- INFORMATION SUPPLIED -

________________________________________

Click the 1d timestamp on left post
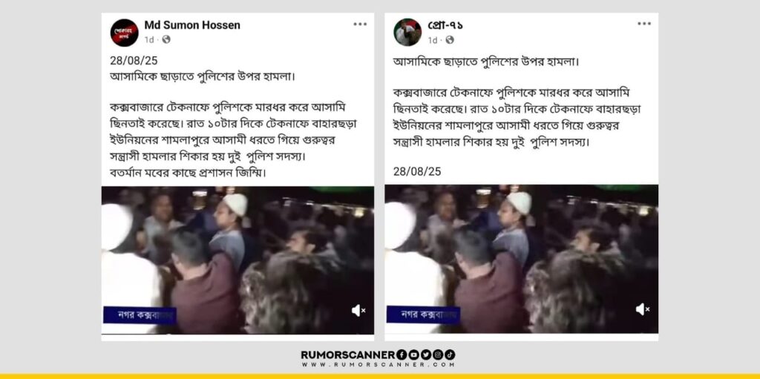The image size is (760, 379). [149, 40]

________________________________________

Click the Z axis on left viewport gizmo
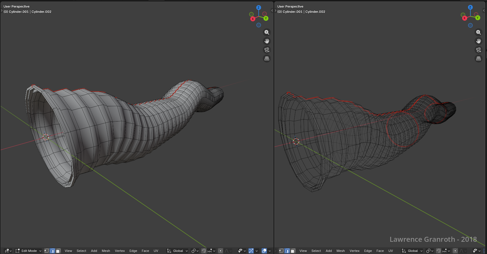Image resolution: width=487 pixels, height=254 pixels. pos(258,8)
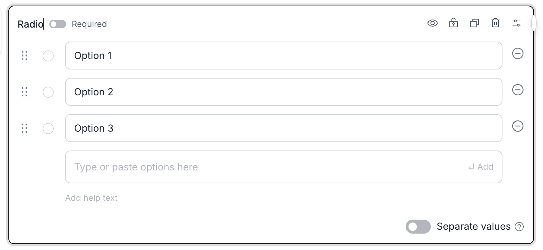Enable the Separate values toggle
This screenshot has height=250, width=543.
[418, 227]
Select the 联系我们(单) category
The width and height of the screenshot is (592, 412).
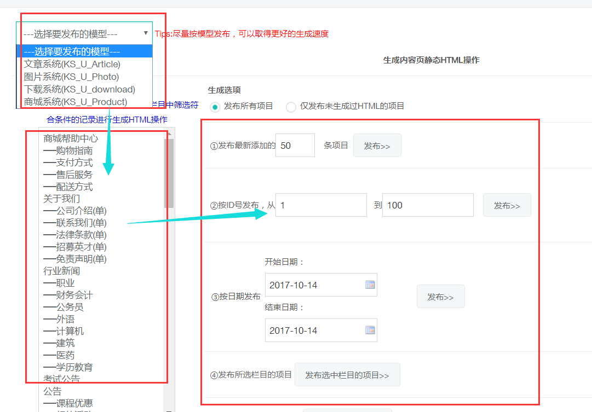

________________________________________

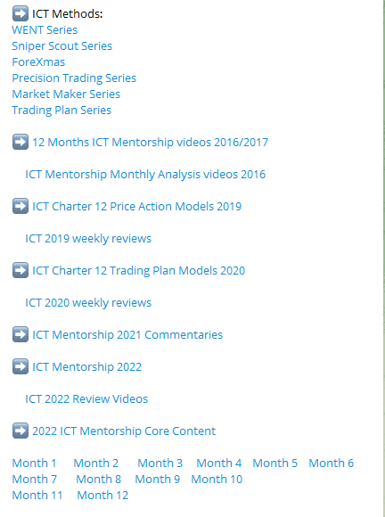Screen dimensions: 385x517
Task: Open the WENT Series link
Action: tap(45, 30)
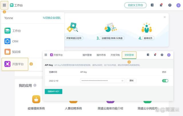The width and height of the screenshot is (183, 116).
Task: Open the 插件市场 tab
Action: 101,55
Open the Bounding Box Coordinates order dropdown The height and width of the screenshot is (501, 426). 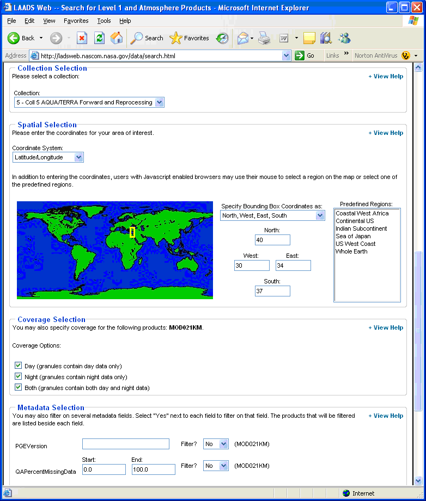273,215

________________________________________

Can you repeat, word for word, every line above from the one containing "Select the 联系我们(单) category" down to the one containing "The width and height of the screenshot is (592, 412).", including both?

Select the 联系我们(单) category
The width and height of the screenshot is (592, 412).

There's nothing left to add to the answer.